Monday, October 22, 2012

Denton Declaration: Open Data Manifesto

With its prominent role in digital collections firmly established (the Digital Library is still in the top 50 of the Webometrics world ranking of repositories), and growing involvement in the Open Access movement (an early adopter of repository deposit requirement and sponsor of 3 OA symposia), the UNT Libraries is now clearly at the forefront of the Open Data movement.  During the most recent OA Symposium, the participants drafted a statement of goals, principles and intentions to press forward in making research data available and accessible to the research and library community, as well as the public.

This Denton Declaration "bridges the converging interests of these stakeholders and promotes collaboration, transparency, and accountability across organizational and disciplinary boundaries."  The Declarations advocate that "(o)pen access to research data is critical for advancing science, scholarship, and society," that "(p)ublicly funded research should be publicly available for public good," and that "(t)ransparency in research is essential to sustain the public trust."

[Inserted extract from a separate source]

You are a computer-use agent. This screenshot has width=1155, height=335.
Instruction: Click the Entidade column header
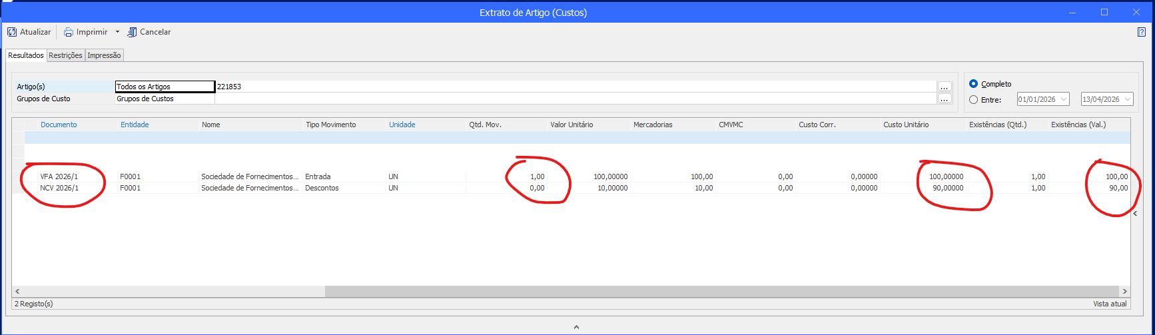(135, 125)
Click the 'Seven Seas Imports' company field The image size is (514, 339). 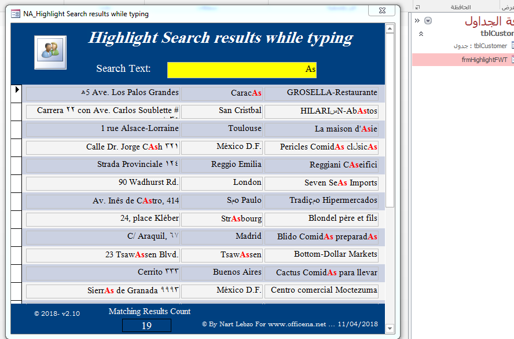coord(321,183)
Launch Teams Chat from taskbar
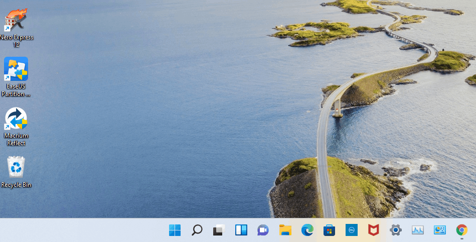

The Principles established in the Denton Declaration address the benefits of open access to data, as well as the general framework that would enable such access to thrive.  These include funding that supports "reliable long-term access", sufficient metadata to enable the finding and use of the data, the timely release of the data, and an infrastructure that supports long-term preservation.

Finally, the Intentions signal the issues of most importance to the signatories at this time, including developing a "culture of openness in research", building the infrastructure that is extensible and sustainable for archiving and making the data discoverable, developing metadata standards, and recognizing and supporting the intellectual property rights of the researchers.

This document is meant to provide the solid starting-point of the development of Open Access Data standards and technology that, say, the Budapest Open Access Initiative and the Berlin Declaration did for open access to journal articles.